A. La guerre s’éternisait, et avec elle, les privations. La famille Pisoni était privée de ses deux garçons, tous les deux peintres en bâtiment, mais momentanément en villégiature en Allemagne, dans un camp de prisonniers de guerre, du côté de la Prusse orientale. Leur salaire manquait cruellement. Pourtant, tous les membres restants travaillaient, mais pour un salaire de misère. On était bien obligé de se contenter de ce que les tickets de rationnement offraient, quand ils offraient quelque chose. À cette époque, tout le monde était svelte. Il n’y avait pas d’obèse, chacun étant condamné à suivre le régime national: rutabagas et topinambours.

B. Et c’est dans ce contexte qu’un jour, alors qu’elle était seule au magasin, Joséphine découvrit un sac sous le comptoir.
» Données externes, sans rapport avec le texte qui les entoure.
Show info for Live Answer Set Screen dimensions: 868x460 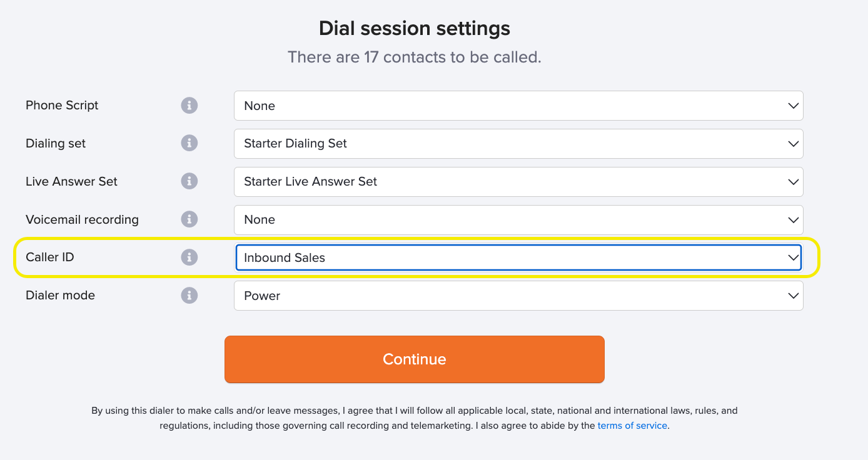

Intriguée, elle jeta un coup d’œil à l’intérieur et n’en crut pas ses yeux : il lui semblait avoir vu des pommes de terre. Un ventre vide peut-il provoquer des hallucinations ? Vous avez sûrement vu, dans certains dessins animés, des chiens affamés qui voyaient leur maître sous la forme d’une saucisse ? Elle rejeta donc un nouveau coup d’œil, qui lui confirma bien la présence de ces tubercules introduits en France par Parmentier.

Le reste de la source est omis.